Ernesto Giménez Caballero, primer ideólogo del fascismo español, pensaba que la obra de su vida habían sido sus ideas antidemocráticas que gestarían la sublevación contrarrevolucionaria contra la Segunda República. Actor clave de los movimientos de vanguardia, rozando los años treinta del siglo pasado sincronizó su activismo cultural con un proceso de radicalización nacionalista.
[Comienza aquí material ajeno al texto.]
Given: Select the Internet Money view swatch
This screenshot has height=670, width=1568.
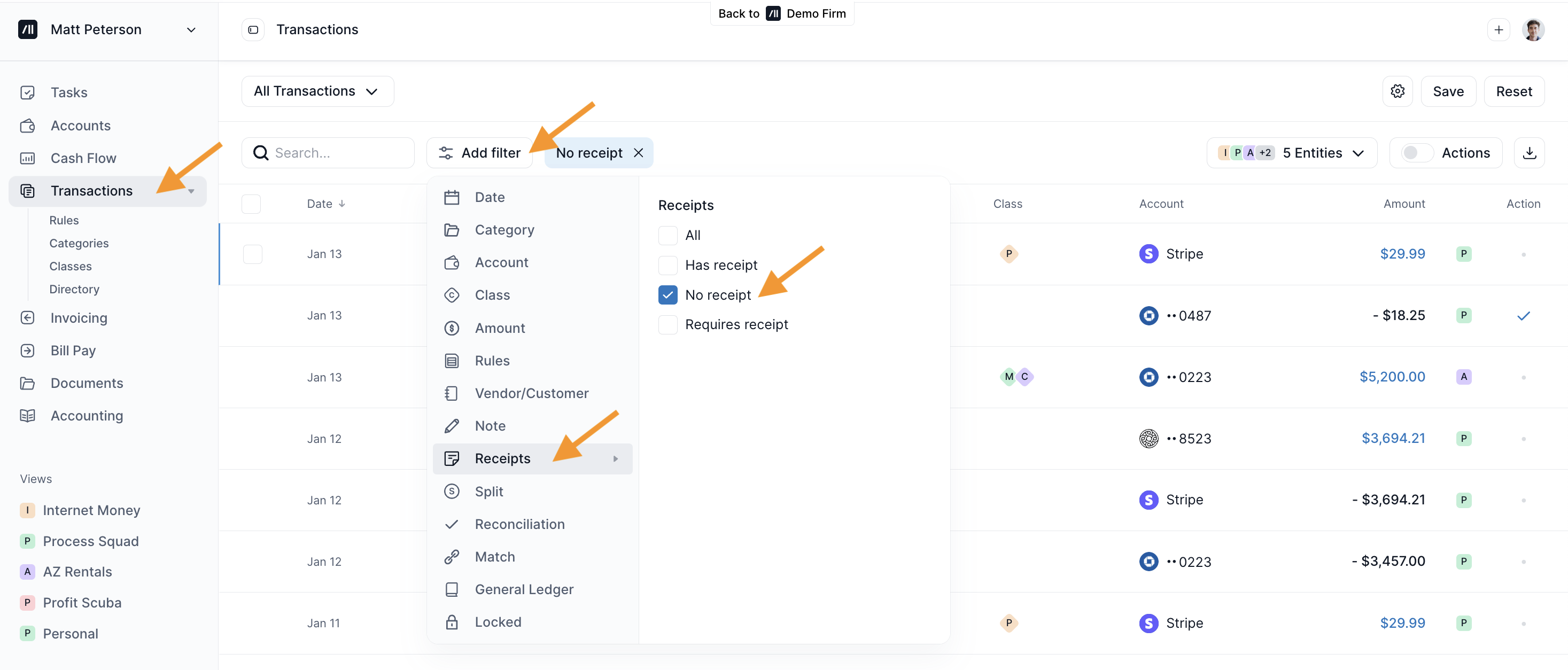Looking at the screenshot, I should pos(27,510).
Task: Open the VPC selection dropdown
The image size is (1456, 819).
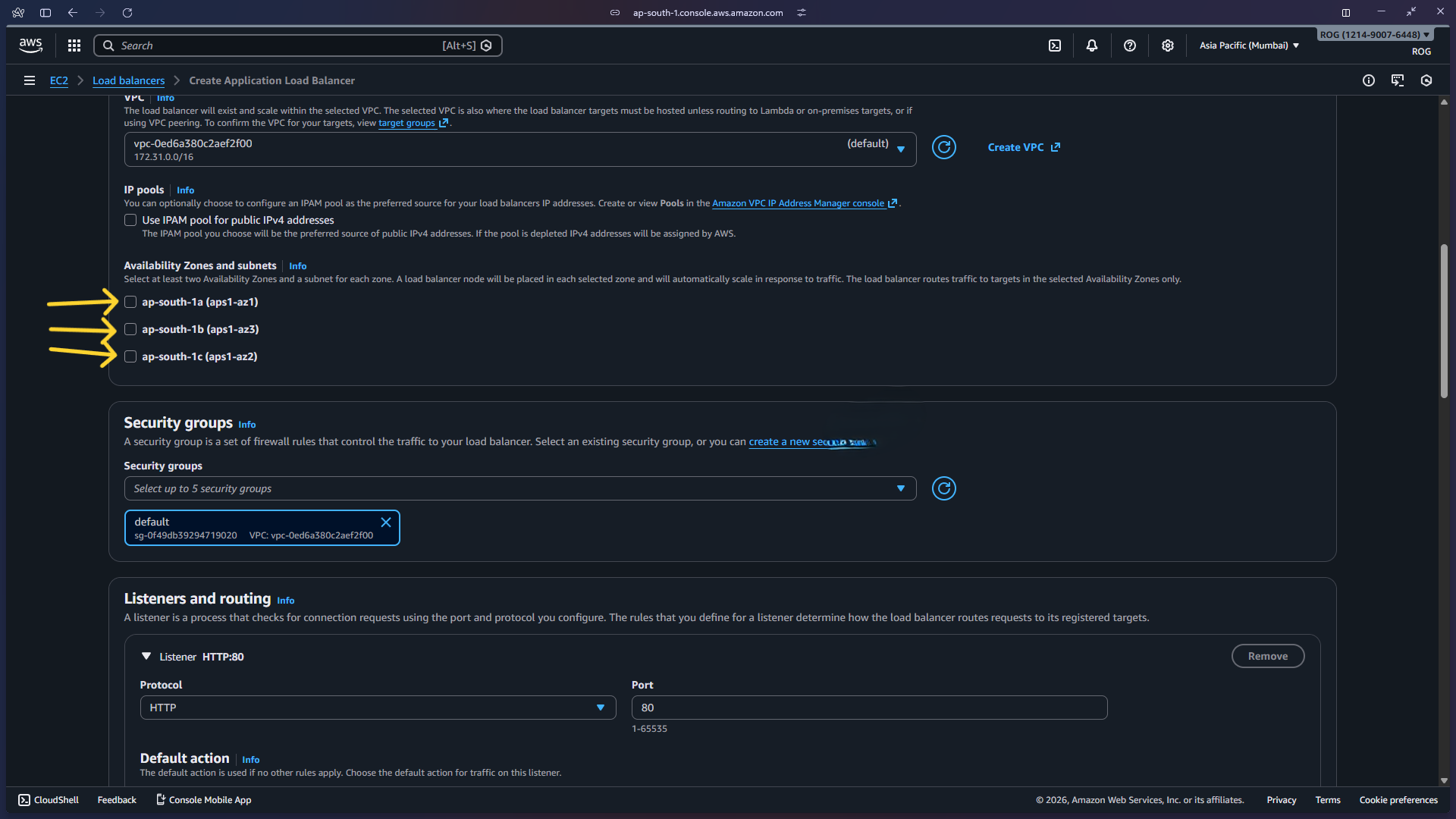Action: click(519, 149)
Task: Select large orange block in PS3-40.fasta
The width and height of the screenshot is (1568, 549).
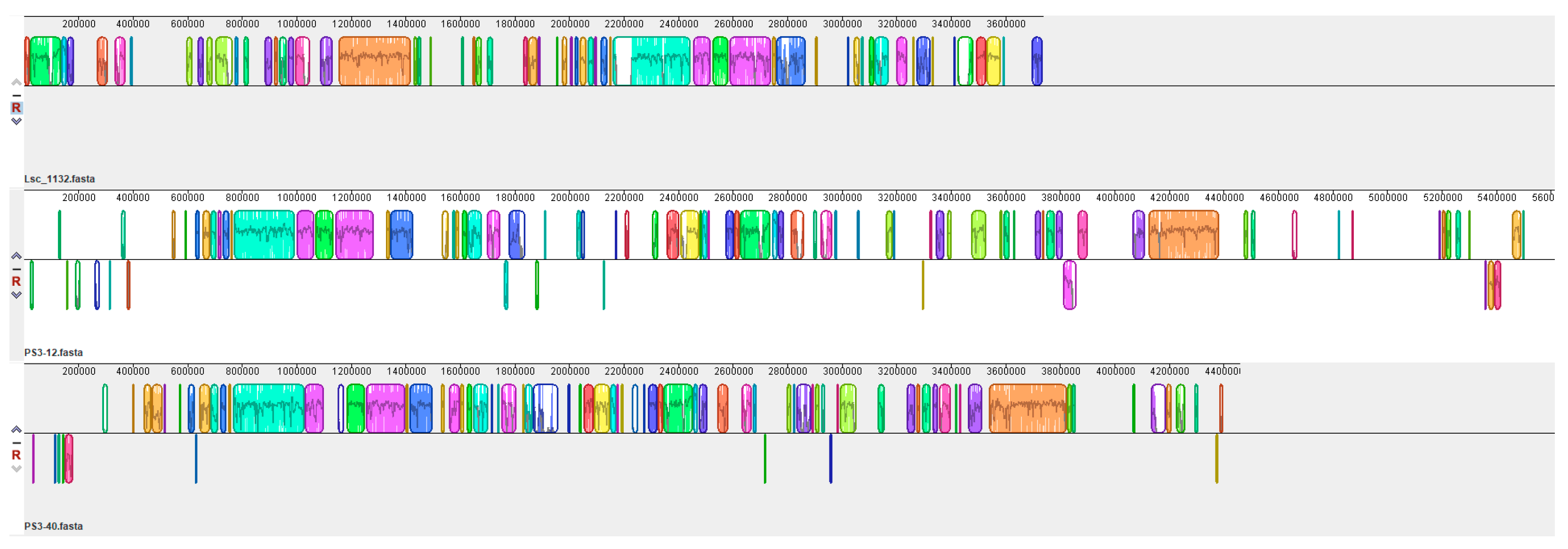Action: point(1028,408)
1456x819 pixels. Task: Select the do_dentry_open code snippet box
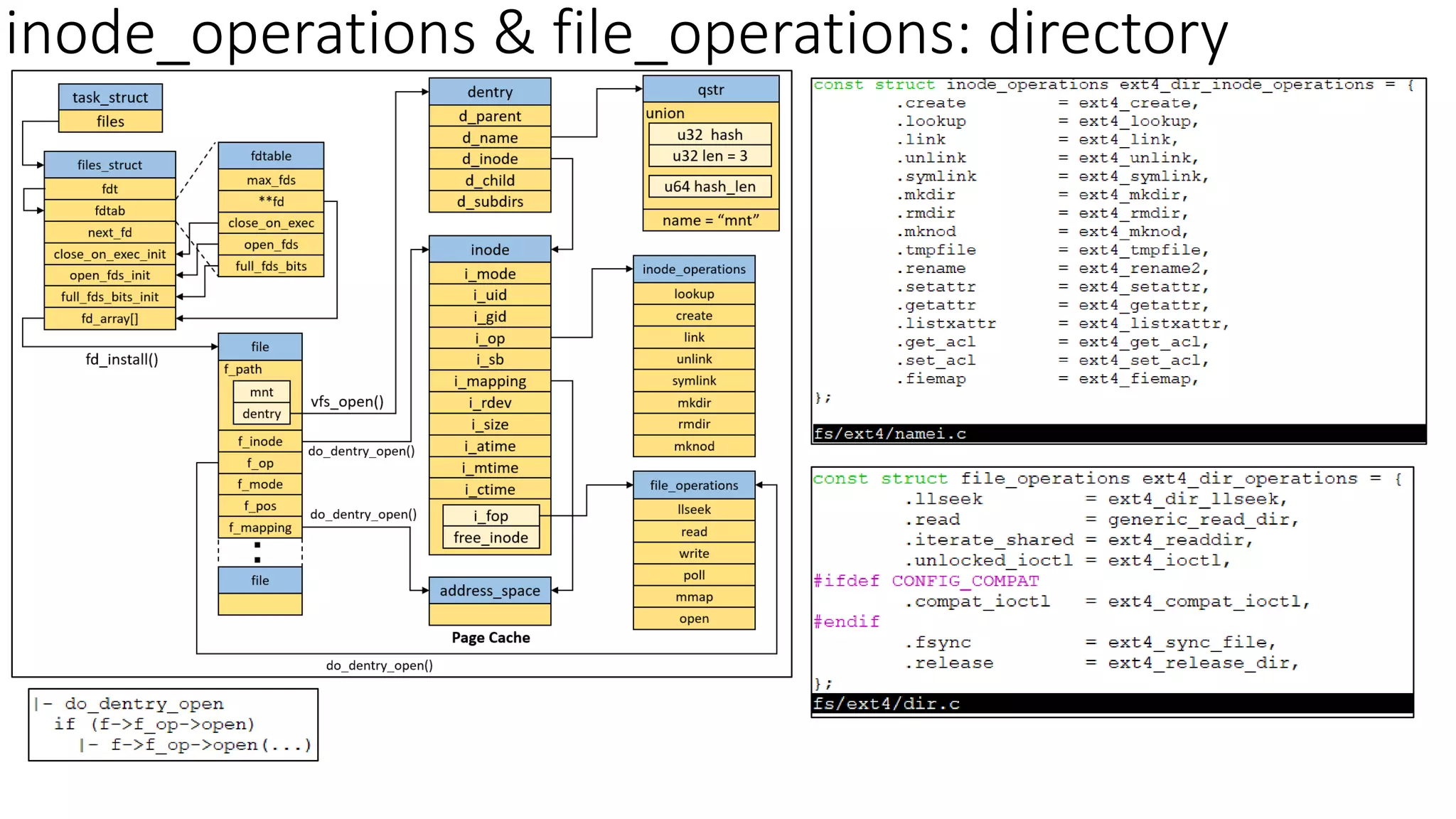tap(173, 724)
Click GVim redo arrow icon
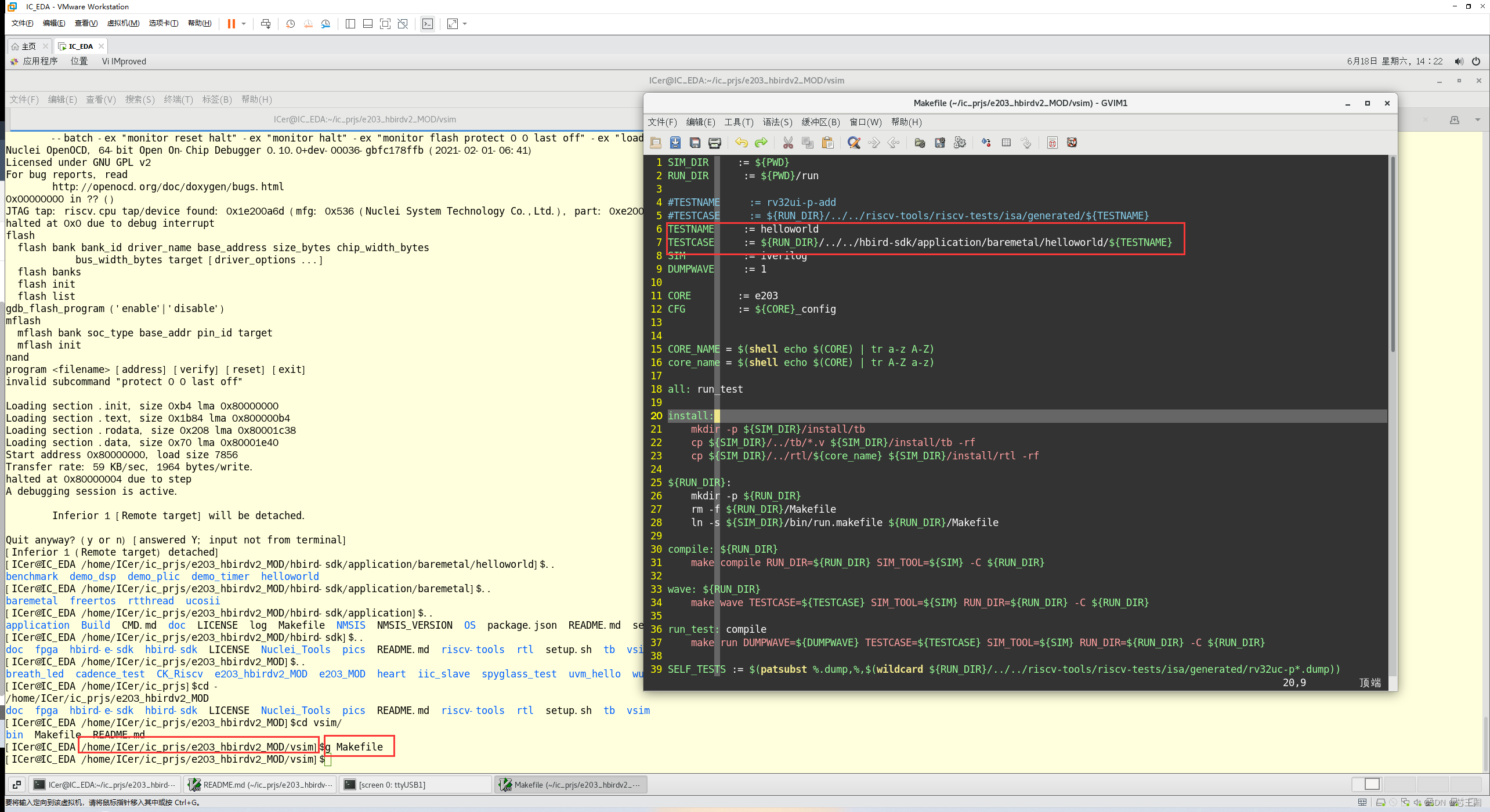1490x812 pixels. [x=761, y=143]
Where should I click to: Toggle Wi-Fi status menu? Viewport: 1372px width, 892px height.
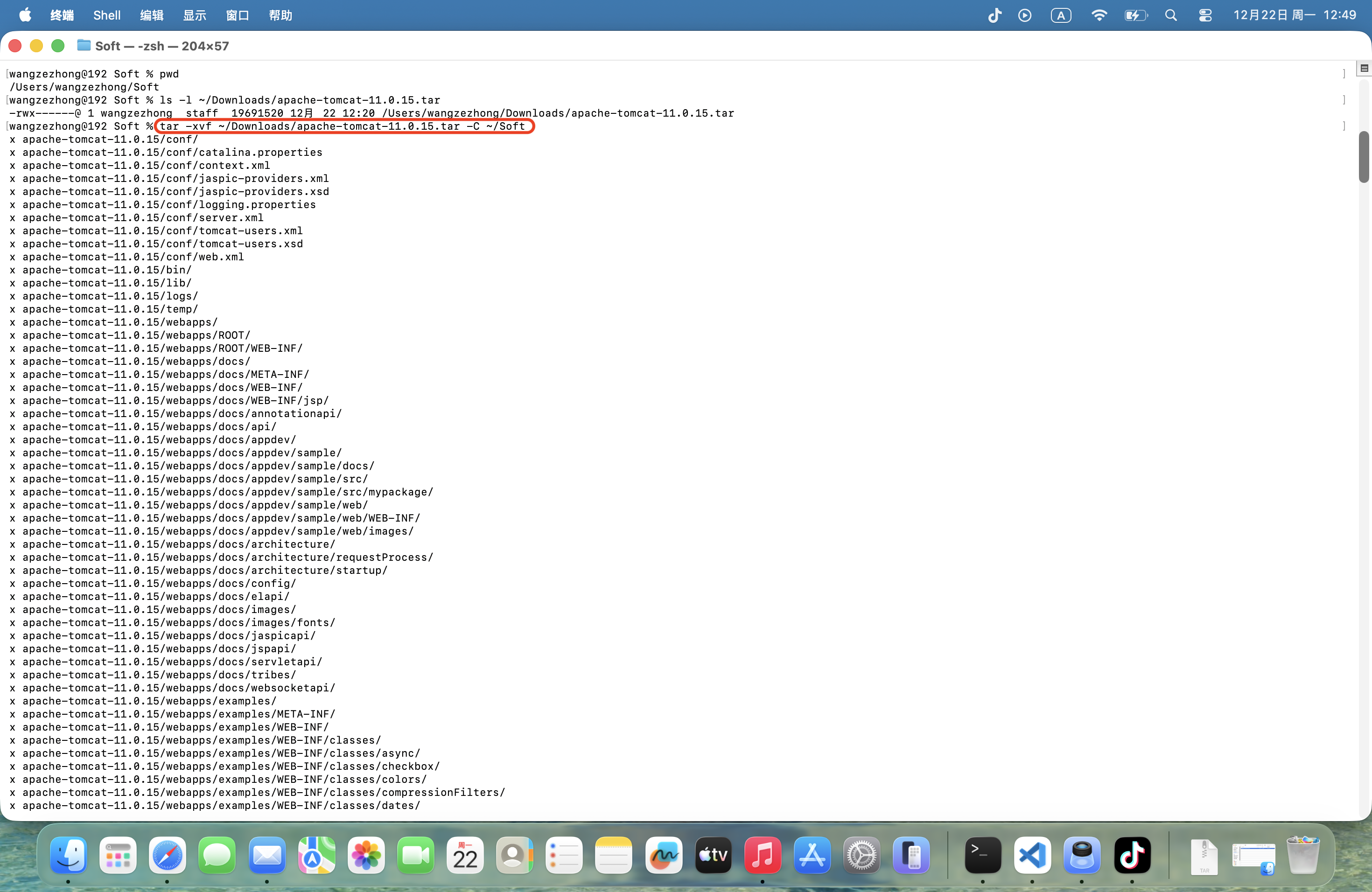[x=1099, y=15]
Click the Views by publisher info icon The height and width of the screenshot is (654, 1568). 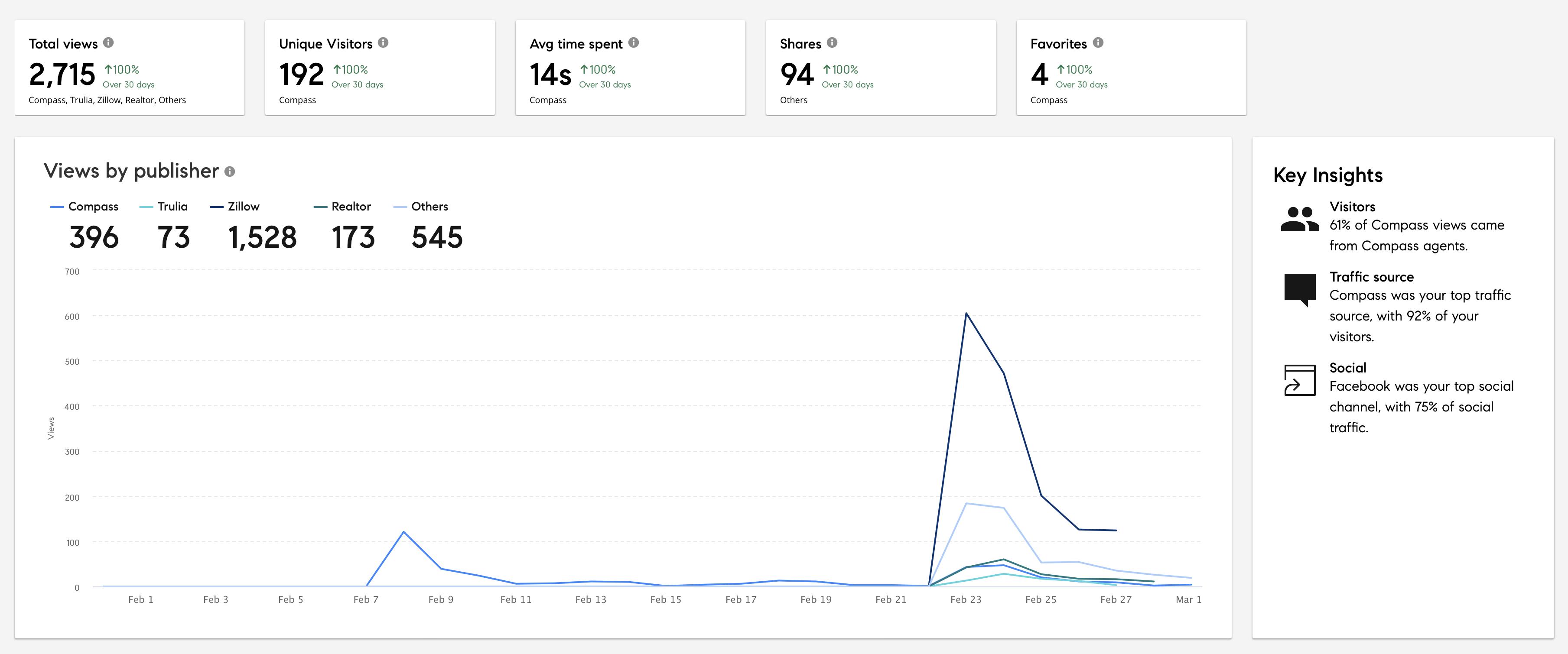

Cuando empezó la guerra, ese madrileño de 37 años —hijo de un papelero que se había enriquecido como impresor― mantenía relaciones mejorables con José Antonio Primo de Rivera y en pleno conflicto quiso resituarse como intelectual de cabecera del franquismo, aunque nadie se lo tomó muy en serio.

Nombrado alférez provisional honorario, acompañó al ejército en la fase final de la campaña de Cataluña durante los primeros meses de 1939. “Tú, Cataluña, ¡nos pertenecías! ¡Y a nadie más! Y sentíamos el derecho ¡de hacerte llorar! Porque te queríamos”. Este texto de reconquistador lo declamó a finales de enero desde el estudio de Ràdio Associació de Catalunya. El 10 de febrero estuvo presente en la última jornada de aquella campaña. Aquel día el ejército franquista llegó a la localidad fronteriza de Portbou (Girona). A partir de su experiencia y proyectando sus ideas fascistas, Giménez Caballero sentía que las armas habían hecho realidad sus sueños.